We started the BYOB Party talking about whether the drives within us to succeed are to be harnessed and overcome or fulfilled. Ayush moved on to the realm of romance. A friend challenged him to write a humorous love story, and during his research he realized that most love stories were badly written, displaying sexism and a very black and white unrealistic understanding of characters. Except for one book which was hidden at the end of a shelf.
Bitter Honeymoon and Other Stories by Alberto Moravia was one such book. The book talks about the need for physical intimacy for love to happen and also how this very same intimacy can lead to problems in love. “I enjoyed the intelligent exposition of love,” Ayush said.
To understand more about writing humor, Ayush picked up a book called Monarch in the Glen by Compton Mackenzie, a British novelist who wrote over a hundred novels, plays, and biographies. The story chronicles the evils of capitalism and revolves around Chester Royde, an American millionaire who goes to Scotland and an ensuing war declared on a bunch of hikers. The hilarious laugh riot has been adapted into a TV series as well.
Prerana is no fan of classics but she took a chance with the Strange Case of Dr Jekyll and Mr Hyde by Robert Louis Stevenson and she did not regret it. The author explores the notion of the double, a popular theme in the nineteenth century (take Dostoevsky’s The Double and Mary Shelley’s Frankenstein). Stevenson explored the theme of the Victorian gentleman’s split personality. Stevenson speaks about the life of a doctor in those times and the ills of the society that drove him into personality disorder. Someone in the group reminisced that the story resembled that of the Incredible Hulk and mentioned the Lucifer effect, a psychological term that explains how good people turn evil. You might want to know more about William Brodie who inspired this tale.

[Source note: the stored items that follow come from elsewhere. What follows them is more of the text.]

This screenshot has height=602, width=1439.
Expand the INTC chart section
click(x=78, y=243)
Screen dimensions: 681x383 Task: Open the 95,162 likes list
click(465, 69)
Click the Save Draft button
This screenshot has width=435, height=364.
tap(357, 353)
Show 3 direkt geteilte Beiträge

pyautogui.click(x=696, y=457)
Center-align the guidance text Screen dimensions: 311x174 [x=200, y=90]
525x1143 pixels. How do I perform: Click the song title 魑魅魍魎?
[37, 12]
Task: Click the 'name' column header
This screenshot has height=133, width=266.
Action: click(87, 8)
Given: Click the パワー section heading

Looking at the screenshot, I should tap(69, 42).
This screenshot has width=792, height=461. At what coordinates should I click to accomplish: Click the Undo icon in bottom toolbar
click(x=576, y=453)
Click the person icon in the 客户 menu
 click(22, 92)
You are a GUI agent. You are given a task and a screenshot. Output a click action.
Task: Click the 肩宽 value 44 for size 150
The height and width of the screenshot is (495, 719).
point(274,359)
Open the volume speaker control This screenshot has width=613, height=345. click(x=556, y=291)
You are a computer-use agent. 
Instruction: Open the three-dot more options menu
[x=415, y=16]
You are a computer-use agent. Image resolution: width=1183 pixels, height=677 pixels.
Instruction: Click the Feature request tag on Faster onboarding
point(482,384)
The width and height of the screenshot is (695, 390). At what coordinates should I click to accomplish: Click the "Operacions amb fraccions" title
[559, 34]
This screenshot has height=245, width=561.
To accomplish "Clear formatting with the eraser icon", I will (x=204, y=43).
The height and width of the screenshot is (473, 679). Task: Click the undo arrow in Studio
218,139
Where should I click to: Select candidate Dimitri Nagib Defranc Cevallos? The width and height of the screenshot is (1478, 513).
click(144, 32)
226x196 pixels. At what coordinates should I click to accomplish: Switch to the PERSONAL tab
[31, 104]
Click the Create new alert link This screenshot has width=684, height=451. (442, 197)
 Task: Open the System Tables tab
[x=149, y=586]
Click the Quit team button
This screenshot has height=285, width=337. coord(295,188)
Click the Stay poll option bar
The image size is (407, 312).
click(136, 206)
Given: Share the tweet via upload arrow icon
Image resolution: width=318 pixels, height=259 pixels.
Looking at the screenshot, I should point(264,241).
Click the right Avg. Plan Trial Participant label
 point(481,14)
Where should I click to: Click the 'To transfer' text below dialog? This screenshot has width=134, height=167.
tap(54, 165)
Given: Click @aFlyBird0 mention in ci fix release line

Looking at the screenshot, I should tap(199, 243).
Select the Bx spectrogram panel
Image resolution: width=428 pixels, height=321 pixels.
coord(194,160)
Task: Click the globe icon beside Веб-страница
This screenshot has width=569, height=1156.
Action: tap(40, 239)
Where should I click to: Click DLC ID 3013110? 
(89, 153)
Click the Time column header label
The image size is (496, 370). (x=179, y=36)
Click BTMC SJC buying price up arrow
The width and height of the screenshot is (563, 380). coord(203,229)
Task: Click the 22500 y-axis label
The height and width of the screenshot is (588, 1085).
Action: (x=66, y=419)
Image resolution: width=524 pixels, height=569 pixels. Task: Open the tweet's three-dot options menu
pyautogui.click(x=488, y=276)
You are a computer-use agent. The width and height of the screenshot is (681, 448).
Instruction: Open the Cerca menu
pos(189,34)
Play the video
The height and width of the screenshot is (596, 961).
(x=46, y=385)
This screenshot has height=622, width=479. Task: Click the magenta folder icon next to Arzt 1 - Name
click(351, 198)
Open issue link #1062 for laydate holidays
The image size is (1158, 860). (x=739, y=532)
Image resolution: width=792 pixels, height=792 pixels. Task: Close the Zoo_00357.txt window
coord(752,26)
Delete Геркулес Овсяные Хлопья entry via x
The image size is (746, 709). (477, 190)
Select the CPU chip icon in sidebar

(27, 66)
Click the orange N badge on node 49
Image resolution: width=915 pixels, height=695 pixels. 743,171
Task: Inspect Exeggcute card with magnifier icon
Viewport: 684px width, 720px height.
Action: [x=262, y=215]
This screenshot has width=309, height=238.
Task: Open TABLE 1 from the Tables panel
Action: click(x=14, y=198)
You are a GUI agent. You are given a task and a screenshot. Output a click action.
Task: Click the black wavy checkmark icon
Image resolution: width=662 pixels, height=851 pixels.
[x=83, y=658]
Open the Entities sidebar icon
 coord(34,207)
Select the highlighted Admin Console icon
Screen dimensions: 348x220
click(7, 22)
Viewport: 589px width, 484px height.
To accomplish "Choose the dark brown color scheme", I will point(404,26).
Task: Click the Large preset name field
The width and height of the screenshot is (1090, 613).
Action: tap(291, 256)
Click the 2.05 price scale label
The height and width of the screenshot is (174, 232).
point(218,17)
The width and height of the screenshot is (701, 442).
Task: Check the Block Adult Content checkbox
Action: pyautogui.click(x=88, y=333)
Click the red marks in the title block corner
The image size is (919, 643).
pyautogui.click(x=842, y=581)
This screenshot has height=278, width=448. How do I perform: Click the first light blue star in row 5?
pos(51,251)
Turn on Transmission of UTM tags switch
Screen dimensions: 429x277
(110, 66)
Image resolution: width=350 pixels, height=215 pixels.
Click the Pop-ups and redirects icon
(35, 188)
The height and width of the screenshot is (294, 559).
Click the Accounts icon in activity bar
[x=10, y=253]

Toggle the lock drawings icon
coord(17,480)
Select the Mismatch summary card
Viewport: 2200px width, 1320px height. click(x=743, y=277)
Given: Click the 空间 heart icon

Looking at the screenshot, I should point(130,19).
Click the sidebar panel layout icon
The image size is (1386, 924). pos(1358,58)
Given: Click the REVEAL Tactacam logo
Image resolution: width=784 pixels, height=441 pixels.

Priya spoke about an interesting book called Seeking Begumpura: The Social Vision of Anticaste Intellectuals by Gail Omvedt. This book features versions of the Indian utopia. It was a bhakti radical called Ravidas, a tanner, who envisioned a place called Begumpura, a casteless city. Omvedt brings to light progressive voices from medieval India like Chokhamela, Janabai, Kabir, Ravidas, Tukaram, the Kartabhajas, Phule, Iyothee Thass, Pandita Ramabai, Periyar and Ambedkar.
Priya returned to the love story theme when she mentioned a chronological tale called The Time Traveler’s Wife by Audrey Niffenegger. The story revolves around a strange relationship where the husband is able to travel through time since he suffers from a rare condition where his genetic clock periodically adjusts itself, causing him to go to the past or the future. You can watch Niffenegger speak about her book in interviews Part 1 and Part 2.